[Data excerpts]
━━━━━━

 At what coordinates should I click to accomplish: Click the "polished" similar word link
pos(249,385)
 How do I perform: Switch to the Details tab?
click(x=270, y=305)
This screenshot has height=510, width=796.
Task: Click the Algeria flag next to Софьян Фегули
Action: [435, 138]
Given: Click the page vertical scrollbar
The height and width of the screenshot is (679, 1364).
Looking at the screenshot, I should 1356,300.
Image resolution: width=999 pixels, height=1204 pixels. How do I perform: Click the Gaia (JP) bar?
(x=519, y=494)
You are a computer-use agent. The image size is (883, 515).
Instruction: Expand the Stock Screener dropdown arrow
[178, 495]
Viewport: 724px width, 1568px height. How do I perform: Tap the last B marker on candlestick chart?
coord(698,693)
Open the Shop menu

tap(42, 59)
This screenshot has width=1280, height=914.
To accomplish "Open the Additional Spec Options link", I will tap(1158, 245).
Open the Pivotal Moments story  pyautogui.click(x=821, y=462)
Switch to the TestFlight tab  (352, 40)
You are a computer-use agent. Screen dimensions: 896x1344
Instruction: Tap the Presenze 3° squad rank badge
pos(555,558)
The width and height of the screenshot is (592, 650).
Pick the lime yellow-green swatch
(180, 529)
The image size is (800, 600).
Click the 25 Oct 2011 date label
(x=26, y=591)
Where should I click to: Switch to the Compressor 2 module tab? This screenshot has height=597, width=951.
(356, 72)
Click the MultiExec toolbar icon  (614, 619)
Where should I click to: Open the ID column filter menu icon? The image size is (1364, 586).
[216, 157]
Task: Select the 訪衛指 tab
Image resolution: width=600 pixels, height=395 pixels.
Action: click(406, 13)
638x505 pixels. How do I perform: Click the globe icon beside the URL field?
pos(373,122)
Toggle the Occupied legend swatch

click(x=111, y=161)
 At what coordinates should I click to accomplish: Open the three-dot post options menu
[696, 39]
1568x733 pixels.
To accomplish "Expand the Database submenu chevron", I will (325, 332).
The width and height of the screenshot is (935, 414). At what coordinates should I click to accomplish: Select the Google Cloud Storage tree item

━━━━━━

In the entries above, the lines between the one holding "Instruction: Expand the" and the one holding "You are a computer-use agent. Screen", inclusive, are to be printed exactly as written, and those alone.

RESPONSE TO THE EXERCISE:
Instruction: Expand the Stock Screener dropdown arrow
[178, 495]
Viewport: 724px width, 1568px height. How do I perform: Tap the last B marker on candlestick chart?
coord(698,693)
Open the Shop menu

tap(42, 59)
This screenshot has width=1280, height=914.
To accomplish "Open the Additional Spec Options link", I will tap(1158, 245).
Open the Pivotal Moments story  pyautogui.click(x=821, y=462)
Switch to the TestFlight tab  (352, 40)
You are a computer-use agent. Screen dimensions: 896x1344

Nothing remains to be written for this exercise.